** Work item **
Please rewrite the items from the start through the line with "The width and height of the screenshot is (640, 480).", swapping "screenshot" for "screen capture" and keeping everything else unchanged.

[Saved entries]

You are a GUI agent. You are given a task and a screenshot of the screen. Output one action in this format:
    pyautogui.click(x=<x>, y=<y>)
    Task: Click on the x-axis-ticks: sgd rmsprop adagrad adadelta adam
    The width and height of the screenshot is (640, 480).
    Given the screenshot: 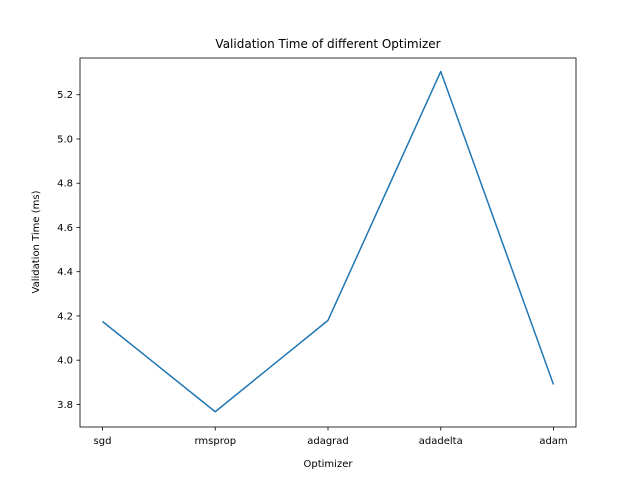 What is the action you would take?
    pyautogui.click(x=331, y=437)
    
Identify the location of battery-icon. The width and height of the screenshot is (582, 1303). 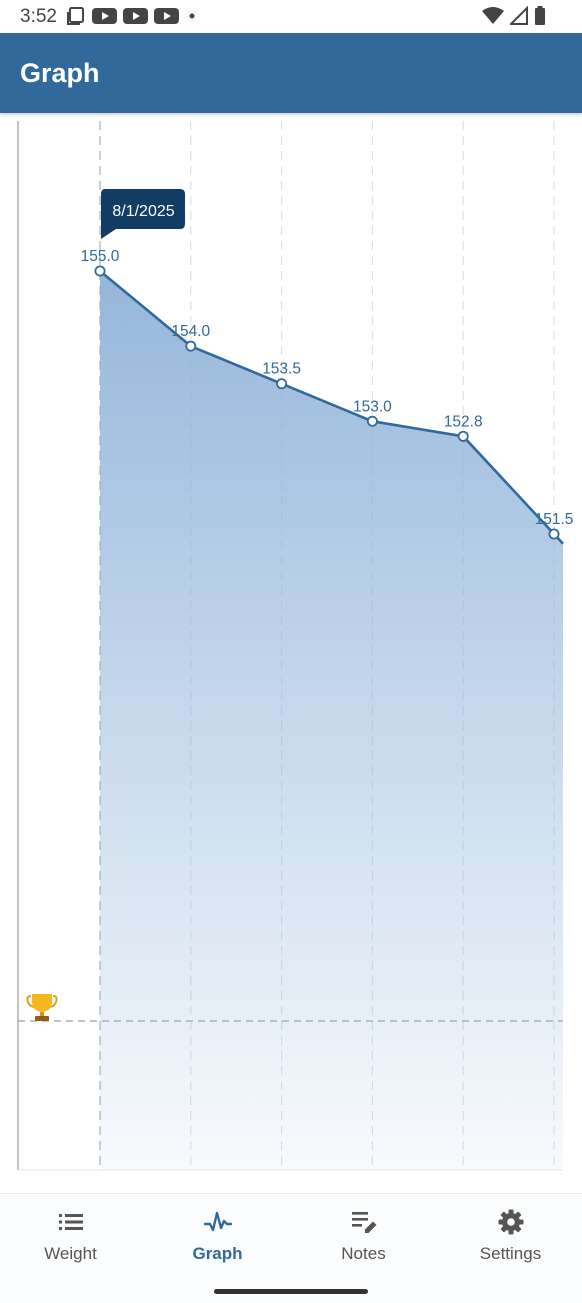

** Task answer **
You are a GUI agent. You are given a task and a screen capture of the screen. Output one action in this format:
    pyautogui.click(x=<x>, y=<y>)
    Task: Click on the x-axis-ticks: sgd rmsprop adagrad adadelta adam
    The width and height of the screen capture is (640, 480).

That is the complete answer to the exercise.